L’intervento, introdotto dal Direttore Vicario della Biblioteca, Mario Pulimanti, ha messo in evidenza la passione profusa dall’autore attraverso le pagine del volume che consente ai profani una più dettagliata conoscenza della Campagna Romana raccontata attraverso fonti fotografiche, cartografiche e documenti spesso impolverati dall’abbandono. Una storia di Roma inedita attraverso un “racconto iconico”, che, dal Medioevo, passando per il Rinascimento arriva all’inizio del 900, prima dello scempio determinato dall'abusivismo di fine secolo e tuttora dominante: il Miglio d’Oro, una colonna eretta da Augusto nel Foro Romano che indicava le distanze di Roma dalle principali città dell’Impero; la Forma Urbis Severiana, una pianta di Roma incisa su lastre di marmo; e ancora, la Tabula Peutingeriana, una pergamena, copia del XII-XIII sec. che indicava le vie dell'Impero Romano, esaltando la civiltà romana “che con le sue strade voleva misurare il mondo”.
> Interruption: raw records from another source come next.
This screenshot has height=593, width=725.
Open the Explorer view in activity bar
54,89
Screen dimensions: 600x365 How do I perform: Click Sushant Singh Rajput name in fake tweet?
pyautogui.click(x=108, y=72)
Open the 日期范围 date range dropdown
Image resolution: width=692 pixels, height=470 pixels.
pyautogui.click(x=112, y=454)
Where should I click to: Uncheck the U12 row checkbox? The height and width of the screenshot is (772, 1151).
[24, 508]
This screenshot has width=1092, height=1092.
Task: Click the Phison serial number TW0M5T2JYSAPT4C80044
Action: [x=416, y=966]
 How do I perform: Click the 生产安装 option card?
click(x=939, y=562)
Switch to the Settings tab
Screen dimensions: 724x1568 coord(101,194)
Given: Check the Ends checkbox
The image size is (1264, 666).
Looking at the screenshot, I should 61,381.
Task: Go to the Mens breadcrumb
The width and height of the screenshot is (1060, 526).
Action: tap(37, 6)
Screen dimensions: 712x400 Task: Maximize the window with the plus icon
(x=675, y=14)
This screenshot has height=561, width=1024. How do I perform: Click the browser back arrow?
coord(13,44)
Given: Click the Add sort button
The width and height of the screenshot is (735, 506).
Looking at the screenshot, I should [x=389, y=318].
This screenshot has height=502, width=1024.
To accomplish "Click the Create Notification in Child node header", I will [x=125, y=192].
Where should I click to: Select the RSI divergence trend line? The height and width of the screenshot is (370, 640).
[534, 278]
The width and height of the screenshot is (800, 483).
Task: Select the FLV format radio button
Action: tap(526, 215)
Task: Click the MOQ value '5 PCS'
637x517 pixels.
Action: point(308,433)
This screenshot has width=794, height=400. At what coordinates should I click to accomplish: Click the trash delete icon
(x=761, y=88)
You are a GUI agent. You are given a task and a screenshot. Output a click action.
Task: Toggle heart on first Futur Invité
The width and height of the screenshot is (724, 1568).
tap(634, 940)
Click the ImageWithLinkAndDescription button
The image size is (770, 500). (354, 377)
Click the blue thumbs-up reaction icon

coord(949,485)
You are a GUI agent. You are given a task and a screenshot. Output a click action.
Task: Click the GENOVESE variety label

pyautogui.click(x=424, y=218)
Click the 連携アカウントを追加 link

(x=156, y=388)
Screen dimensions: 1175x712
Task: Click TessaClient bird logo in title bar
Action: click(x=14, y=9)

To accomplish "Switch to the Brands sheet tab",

Tra le tante curiosità inserite nel libro si possono citare per esempio le carte arabe del geografo arabo Edrisi, il “Sollazzo di chi si diletta a girare per il Mondo”; la Carta Pisana, la prima carta nautica che descrive dettagliatamente il profilo delle coste del Mediterraneo; Roma, dipinto attribuito a Francesco Rosselli; la prima carta della Campagna Romana, Paese di Roma, di Eufrosino della Volpaia; la Pianta di Roma del Bufalini; la Topografia Geometrica dell’Agro Romano di Giovanni Battista Cingolani, ed altre. Il volume con alcune raffigurazioni, evidenzia l’importanza della campagna romana nel ‘700, che ha attirato artisti e intellettuali da tutto il mondo, un fenomeno noto come il Grand Tour, e nell''800 quando vengono realizzate le prime guide da viaggio.

Nel ‘900 si assiste invece al declino dell’Agro, a causa di nuove costruzioni e dell'abusivismo.

Il libro si chiude con l'elenco con più di 500 luoghi ed alberghi d’epoca, casali, chiese, monumenti, osterie d’epoca attive, ponti, siti archeologici ecc., individuati e localizzati su mappe moderne.